[Data excerpts]
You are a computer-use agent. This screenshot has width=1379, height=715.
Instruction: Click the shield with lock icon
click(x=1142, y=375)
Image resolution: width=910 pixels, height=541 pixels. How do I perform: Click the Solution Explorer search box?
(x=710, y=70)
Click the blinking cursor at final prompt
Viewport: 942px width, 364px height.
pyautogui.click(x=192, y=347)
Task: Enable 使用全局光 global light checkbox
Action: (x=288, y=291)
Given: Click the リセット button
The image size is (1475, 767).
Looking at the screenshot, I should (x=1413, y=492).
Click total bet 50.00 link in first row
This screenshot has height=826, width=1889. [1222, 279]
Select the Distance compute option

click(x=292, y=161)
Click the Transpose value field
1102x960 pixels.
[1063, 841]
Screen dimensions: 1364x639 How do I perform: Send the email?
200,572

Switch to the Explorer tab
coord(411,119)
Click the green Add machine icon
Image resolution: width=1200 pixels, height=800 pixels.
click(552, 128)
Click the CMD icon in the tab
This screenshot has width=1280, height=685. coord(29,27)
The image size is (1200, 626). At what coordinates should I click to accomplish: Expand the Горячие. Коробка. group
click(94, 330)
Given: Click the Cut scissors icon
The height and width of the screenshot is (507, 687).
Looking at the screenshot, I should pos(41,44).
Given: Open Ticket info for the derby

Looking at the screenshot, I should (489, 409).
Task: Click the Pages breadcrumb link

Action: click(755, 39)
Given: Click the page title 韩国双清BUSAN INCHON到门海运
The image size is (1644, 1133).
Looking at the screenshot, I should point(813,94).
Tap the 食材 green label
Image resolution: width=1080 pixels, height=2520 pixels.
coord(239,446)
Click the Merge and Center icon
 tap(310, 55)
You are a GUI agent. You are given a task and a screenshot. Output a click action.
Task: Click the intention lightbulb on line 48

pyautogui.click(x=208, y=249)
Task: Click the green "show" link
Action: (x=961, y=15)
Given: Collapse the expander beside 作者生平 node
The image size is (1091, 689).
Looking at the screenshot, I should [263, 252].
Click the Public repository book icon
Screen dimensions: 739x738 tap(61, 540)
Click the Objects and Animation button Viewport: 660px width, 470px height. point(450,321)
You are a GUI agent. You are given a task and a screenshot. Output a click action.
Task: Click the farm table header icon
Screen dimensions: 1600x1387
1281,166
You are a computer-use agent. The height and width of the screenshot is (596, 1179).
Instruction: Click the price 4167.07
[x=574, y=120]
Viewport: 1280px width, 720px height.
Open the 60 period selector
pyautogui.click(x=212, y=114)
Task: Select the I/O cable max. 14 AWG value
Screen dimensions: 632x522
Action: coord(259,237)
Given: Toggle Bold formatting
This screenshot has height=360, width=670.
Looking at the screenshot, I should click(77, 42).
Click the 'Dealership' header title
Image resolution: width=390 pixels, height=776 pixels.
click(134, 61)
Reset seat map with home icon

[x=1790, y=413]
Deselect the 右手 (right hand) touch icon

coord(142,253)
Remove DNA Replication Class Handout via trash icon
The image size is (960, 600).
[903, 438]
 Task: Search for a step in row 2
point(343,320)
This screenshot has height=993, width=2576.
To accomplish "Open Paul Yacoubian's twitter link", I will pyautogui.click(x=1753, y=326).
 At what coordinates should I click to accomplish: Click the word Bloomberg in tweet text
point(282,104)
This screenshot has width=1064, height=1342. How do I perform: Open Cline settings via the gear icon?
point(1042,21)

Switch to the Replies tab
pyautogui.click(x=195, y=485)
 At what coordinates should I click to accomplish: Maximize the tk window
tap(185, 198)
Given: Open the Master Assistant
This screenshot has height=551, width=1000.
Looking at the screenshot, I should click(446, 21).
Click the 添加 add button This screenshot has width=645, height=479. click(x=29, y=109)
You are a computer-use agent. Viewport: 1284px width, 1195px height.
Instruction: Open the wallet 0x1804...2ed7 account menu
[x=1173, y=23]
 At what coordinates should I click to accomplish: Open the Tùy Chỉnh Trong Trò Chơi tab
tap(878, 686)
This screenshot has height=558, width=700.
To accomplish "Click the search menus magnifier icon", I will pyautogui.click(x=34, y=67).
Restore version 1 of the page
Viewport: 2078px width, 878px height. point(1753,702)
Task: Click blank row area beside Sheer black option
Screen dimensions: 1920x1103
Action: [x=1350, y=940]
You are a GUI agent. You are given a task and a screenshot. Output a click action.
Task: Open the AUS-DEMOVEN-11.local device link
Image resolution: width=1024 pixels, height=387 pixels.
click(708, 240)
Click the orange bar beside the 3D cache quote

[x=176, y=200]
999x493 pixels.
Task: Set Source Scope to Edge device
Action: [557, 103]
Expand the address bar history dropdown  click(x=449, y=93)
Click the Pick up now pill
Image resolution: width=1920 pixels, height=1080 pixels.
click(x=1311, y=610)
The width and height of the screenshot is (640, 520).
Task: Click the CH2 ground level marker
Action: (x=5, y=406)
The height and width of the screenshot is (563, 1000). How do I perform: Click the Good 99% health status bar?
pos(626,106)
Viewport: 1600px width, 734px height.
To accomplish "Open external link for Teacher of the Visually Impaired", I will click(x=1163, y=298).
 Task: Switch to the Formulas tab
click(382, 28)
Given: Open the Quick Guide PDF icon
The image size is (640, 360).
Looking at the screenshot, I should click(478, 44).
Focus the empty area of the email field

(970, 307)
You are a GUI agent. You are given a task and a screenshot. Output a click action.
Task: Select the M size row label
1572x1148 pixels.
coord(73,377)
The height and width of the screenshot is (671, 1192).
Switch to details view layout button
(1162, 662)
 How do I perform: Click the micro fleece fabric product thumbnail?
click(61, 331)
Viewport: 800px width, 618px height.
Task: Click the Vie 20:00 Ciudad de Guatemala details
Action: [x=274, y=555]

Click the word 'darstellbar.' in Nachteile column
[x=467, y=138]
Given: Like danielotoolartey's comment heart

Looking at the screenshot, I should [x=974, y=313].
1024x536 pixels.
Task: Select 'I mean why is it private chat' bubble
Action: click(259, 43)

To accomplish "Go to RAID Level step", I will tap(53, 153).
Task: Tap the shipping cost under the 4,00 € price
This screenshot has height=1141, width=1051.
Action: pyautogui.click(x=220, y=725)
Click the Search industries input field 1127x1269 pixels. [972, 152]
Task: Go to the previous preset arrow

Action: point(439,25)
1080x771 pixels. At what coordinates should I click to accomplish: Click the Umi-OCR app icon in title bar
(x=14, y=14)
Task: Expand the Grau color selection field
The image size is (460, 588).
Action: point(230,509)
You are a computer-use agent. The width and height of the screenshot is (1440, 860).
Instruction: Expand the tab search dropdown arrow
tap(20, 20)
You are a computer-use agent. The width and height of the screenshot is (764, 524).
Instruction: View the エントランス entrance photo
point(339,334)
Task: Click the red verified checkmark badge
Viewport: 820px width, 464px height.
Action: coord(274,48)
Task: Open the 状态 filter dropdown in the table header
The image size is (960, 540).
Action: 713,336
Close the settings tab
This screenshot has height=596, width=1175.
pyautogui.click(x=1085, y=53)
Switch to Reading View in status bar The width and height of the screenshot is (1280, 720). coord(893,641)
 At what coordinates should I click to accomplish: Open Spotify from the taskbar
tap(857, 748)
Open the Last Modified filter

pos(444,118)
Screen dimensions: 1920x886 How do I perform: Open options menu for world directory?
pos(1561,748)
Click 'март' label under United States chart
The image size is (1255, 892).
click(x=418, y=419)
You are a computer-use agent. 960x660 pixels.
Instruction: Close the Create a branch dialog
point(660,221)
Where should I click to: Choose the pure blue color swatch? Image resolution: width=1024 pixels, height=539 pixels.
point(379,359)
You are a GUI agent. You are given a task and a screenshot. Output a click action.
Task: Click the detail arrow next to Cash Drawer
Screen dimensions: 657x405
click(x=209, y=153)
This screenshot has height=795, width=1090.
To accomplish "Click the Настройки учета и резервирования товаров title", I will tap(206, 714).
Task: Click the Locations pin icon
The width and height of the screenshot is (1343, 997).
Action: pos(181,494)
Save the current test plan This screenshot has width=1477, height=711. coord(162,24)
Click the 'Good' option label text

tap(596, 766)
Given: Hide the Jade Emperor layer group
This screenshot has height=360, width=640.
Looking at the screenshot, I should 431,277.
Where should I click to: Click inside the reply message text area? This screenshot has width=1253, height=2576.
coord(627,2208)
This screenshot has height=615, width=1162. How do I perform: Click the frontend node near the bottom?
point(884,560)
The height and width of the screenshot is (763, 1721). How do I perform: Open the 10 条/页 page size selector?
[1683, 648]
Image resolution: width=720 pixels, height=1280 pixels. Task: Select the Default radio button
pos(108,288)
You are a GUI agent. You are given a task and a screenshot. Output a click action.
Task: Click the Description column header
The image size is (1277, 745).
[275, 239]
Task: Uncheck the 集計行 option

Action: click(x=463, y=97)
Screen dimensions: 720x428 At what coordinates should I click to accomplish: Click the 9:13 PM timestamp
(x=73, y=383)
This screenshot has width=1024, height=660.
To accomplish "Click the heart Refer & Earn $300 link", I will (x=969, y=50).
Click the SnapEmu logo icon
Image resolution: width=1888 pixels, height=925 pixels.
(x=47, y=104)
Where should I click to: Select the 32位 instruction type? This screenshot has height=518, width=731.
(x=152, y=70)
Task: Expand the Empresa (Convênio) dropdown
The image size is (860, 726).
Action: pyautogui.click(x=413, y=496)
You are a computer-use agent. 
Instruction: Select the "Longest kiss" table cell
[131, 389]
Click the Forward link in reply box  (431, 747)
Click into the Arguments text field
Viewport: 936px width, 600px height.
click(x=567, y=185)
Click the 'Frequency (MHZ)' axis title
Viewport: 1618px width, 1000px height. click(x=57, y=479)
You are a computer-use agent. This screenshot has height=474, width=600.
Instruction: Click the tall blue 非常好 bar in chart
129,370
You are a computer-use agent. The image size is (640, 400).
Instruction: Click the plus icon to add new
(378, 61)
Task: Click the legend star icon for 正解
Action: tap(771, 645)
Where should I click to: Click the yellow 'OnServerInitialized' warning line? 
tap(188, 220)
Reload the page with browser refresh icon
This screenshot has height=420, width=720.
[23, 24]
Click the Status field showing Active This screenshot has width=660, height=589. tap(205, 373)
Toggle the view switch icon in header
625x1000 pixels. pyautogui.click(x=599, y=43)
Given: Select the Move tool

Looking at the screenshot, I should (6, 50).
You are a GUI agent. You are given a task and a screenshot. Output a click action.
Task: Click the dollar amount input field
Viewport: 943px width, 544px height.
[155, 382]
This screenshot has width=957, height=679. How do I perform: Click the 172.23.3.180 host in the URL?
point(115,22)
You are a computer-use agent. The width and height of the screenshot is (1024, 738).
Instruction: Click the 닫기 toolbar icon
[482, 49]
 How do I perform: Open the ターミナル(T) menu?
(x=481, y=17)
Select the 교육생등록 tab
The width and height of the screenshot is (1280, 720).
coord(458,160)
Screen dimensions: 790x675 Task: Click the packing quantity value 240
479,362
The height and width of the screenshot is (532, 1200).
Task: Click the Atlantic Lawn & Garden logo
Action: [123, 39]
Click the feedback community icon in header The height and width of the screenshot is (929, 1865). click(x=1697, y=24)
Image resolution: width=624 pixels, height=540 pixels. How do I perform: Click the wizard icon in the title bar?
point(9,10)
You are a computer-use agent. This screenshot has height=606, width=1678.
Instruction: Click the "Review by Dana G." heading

• How to complete this task: All lines from the beginning of the entries through the line marked "Given: Click the Cut scissors icon" are to be output exactly; nothing else belongs in the answer.

• Your response:
You are a computer-use agent. This screenshot has width=1379, height=715.
Instruction: Click the shield with lock icon
click(x=1142, y=375)
Image resolution: width=910 pixels, height=541 pixels. How do I perform: Click the Solution Explorer search box?
(x=710, y=70)
Click the blinking cursor at final prompt
Viewport: 942px width, 364px height.
pyautogui.click(x=192, y=347)
Task: Enable 使用全局光 global light checkbox
Action: (x=288, y=291)
Given: Click the リセット button
The image size is (1475, 767).
Looking at the screenshot, I should (x=1413, y=492).
Click total bet 50.00 link in first row
This screenshot has height=826, width=1889. [1222, 279]
Select the Distance compute option

click(x=292, y=161)
Click the Transpose value field
1102x960 pixels.
[1063, 841]
Screen dimensions: 1364x639 How do I perform: Send the email?
200,572

Switch to the Explorer tab
coord(411,119)
Click the green Add machine icon
Image resolution: width=1200 pixels, height=800 pixels.
click(552, 128)
Click the CMD icon in the tab
This screenshot has width=1280, height=685. coord(29,27)
The image size is (1200, 626). At what coordinates should I click to accomplish: Expand the Горячие. Коробка. group
click(94, 330)
Given: Click the Cut scissors icon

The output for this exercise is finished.